__TASK GOAL__:
Reproduce the section of the listing that begins at the line containing "Click the blue" and finishes at the line containing "Task: Choose the square shape for the LFO". Include both end lines and nothing beyond them.

EXCERPTED RECORDS below:

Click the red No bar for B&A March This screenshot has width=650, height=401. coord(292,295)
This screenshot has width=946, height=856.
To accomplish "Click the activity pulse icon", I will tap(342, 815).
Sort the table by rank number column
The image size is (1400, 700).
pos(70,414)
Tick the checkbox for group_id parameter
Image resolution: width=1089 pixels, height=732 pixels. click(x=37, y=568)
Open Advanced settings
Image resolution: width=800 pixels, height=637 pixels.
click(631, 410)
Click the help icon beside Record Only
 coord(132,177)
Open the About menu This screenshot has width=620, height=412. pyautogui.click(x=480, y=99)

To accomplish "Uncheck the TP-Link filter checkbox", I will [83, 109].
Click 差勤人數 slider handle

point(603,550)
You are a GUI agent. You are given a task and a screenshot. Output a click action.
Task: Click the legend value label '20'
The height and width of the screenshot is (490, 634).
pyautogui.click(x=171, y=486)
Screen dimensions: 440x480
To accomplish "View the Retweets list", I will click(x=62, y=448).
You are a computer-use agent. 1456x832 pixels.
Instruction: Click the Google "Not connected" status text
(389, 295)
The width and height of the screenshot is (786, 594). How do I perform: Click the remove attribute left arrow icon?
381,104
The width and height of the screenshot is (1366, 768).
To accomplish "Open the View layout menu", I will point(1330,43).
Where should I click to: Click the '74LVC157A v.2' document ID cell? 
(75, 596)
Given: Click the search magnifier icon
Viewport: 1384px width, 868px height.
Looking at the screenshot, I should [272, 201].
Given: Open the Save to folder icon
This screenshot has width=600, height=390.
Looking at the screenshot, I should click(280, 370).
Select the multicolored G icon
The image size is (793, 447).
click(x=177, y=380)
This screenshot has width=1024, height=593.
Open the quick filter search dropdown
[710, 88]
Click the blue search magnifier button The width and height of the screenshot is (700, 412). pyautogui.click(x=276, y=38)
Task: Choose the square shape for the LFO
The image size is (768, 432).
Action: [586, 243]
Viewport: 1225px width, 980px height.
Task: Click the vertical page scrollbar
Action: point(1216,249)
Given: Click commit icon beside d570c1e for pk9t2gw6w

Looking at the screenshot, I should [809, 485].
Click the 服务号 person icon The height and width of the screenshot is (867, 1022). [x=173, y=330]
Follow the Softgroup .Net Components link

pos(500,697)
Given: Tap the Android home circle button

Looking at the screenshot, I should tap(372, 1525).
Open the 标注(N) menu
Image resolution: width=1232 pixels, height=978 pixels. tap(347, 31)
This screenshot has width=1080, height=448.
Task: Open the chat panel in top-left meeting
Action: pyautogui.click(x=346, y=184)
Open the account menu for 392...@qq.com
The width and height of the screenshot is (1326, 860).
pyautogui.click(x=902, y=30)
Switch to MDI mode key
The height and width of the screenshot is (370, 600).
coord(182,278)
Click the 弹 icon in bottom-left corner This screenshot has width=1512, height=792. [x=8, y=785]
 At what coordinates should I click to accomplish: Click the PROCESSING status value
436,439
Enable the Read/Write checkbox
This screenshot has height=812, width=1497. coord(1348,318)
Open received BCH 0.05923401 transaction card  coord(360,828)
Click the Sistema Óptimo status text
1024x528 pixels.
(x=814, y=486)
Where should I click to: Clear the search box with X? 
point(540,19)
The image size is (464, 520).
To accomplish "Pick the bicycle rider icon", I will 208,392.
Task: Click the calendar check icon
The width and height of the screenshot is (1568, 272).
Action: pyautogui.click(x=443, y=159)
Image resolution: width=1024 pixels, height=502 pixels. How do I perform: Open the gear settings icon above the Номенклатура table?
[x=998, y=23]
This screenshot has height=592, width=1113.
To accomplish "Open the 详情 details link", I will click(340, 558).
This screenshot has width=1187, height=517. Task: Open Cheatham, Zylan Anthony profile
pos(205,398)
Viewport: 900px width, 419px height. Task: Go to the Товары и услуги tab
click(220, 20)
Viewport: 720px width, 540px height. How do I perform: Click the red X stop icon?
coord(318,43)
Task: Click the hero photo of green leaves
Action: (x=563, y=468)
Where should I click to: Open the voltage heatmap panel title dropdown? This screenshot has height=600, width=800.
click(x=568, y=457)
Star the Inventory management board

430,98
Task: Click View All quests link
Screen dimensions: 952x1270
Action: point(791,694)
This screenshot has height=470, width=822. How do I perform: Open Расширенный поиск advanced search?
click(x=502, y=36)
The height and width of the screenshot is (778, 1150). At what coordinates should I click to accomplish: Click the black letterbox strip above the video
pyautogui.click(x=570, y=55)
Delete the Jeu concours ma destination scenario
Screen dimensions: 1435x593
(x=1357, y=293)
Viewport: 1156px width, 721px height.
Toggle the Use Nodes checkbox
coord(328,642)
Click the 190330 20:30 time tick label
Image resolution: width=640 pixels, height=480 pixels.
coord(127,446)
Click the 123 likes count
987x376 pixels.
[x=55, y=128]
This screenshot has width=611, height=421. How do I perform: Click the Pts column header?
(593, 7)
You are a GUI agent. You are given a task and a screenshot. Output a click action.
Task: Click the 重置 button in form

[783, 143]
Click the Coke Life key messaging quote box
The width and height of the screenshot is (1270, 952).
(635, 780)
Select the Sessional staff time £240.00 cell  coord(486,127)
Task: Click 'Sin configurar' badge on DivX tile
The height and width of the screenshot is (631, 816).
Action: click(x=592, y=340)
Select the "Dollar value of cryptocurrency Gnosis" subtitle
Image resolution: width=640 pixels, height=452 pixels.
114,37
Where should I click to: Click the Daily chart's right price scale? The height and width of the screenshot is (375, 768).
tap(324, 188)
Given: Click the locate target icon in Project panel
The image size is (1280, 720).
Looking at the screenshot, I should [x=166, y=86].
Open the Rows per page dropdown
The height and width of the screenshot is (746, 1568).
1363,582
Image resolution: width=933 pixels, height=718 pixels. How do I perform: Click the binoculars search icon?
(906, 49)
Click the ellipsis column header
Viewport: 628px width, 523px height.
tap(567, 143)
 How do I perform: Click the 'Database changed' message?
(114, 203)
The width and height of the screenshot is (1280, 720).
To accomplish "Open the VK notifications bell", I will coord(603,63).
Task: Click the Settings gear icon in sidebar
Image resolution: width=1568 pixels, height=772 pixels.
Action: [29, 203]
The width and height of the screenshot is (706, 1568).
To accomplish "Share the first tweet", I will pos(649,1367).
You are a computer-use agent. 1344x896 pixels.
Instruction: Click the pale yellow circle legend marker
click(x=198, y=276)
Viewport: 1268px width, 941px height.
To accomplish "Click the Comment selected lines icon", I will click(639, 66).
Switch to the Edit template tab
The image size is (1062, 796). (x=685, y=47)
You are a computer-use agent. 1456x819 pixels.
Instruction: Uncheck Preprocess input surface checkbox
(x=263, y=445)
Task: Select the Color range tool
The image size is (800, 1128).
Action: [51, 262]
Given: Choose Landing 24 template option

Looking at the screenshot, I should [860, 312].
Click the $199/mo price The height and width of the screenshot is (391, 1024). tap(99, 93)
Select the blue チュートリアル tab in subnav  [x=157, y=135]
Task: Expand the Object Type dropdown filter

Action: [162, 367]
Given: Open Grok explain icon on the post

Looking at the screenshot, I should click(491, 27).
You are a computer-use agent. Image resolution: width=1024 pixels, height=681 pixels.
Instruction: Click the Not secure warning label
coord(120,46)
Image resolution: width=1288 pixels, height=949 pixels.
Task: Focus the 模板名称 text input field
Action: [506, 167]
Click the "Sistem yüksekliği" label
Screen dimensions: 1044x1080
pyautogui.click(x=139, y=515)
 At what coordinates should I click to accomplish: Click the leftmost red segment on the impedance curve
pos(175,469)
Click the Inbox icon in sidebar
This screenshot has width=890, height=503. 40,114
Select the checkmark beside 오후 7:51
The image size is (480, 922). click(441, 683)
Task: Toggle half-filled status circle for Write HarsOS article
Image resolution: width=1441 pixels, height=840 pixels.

End of EXCERPTED RECORDS.

__ANSWER BOX__:
Click the blue search magnifier button The width and height of the screenshot is (700, 412). pyautogui.click(x=276, y=38)
Task: Choose the square shape for the LFO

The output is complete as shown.